Em agosto do ano passado, a Reag quadruplicou o patrimônio líquido de um empreendimento imobiliário de luxo em São Paulo, pertencente a um de seus fundos, o Trevi. Investidores questionam a falta de base metodológica na operação e exigem explicações.
Os ativos deste fundo foram repassados ao BRB como forma de compensar o prejuízo absorvido pela estatal em operações fraudulentas do Banco Master, que somam R$ 12,2 bilhões. Contudo, as investigações indicam que essa troca de ativos não foi suficiente para cobrir o rombo total, estimado em pelo menos R$ 8 bilhões.
O que aconteceu com o Banco Master
O Banco Central determinou a liquidação do Banco Master Múltiplo em março, após indícios de emissão de títulos falsos.

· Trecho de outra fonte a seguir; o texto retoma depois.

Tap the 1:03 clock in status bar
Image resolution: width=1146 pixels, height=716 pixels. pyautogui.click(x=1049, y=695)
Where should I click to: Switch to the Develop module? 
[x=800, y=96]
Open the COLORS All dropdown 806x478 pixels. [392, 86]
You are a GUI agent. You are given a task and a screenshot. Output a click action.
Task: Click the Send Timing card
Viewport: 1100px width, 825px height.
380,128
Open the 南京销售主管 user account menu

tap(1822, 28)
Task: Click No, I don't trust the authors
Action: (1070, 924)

Como consequência, o banco de Vorcaro ficou obrigado a compensar o BRB pelo valor integral das transações irregulares. Iniciou-se então um processo de transferência de carteiras de ativos do Master para o BRB, incluindo cotas do FIP Novo Bairro.
A operação imobiliária em São Paulo
O fundo Trevi, administrado pela Reag, detém cotas do FIP Novo Bairro, que por sua vez é proprietário da Novo Bairro S/A. Esta empresa foi criada para construir um condomínio de alto padrão no bairro do Butantã, em São Paulo. Para o projeto, foram adquiridos 33 imóveis na região, com financiamento do Master.
O banco de Vorcaro investiu R$ 181 milhões no projeto entre janeiro e junho de 2024, através de quatro empréstimos com taxas de 5% ao ano mais 100% do CDI. O prazo de pagamento se estende até 2029, com os próprios terrenos como garantia. O patrimônio líquido do FIP Novo Bairro era baixo em comparação ao valor dos imóveis devido ao alto passivo gerado pelos empréstimos.
Questionamentos sobre a avaliação de ativos
Em agosto, o patrimônio líquido do FIP Novo Bairro saltou de R$ 409 mil para R$ 1,7 bilhão, sem que as dívidas fossem quitadas. Essa valorização permitiu ao Master, que detinha um terço do negócio via Trevi, abater dos R$ 12 bilhões devidos ao BRB um valor proporcional à sua participação, aproximadamente R$ 560 milhões. Investidores do projeto contestam a legitimidade dessa manobra, citando a falta de base metodológica para a nova avaliação e a ausência de comunicação de fato relevante ao mercado.
A Esfera Aquisições Imobiliárias, parceira do Master no empreendimento, enviou comunicados à gestora questionando a avaliação. Até o momento, não houve resposta.
O BRB informou que recebeu cotas de fundos de investimento em participação como parte da substituição das carteiras de crédito do Master. O banco afirma não ter participado das decisões de gestão, alocação de recursos ou definição de investimentos dos fundos, ressaltando que tais decisões são de responsabilidade exclusiva dos gestores e administradores. O BRB também declarou ter contratado uma investigação independente para apurar os fatos relacionados à operação com o Banco Master.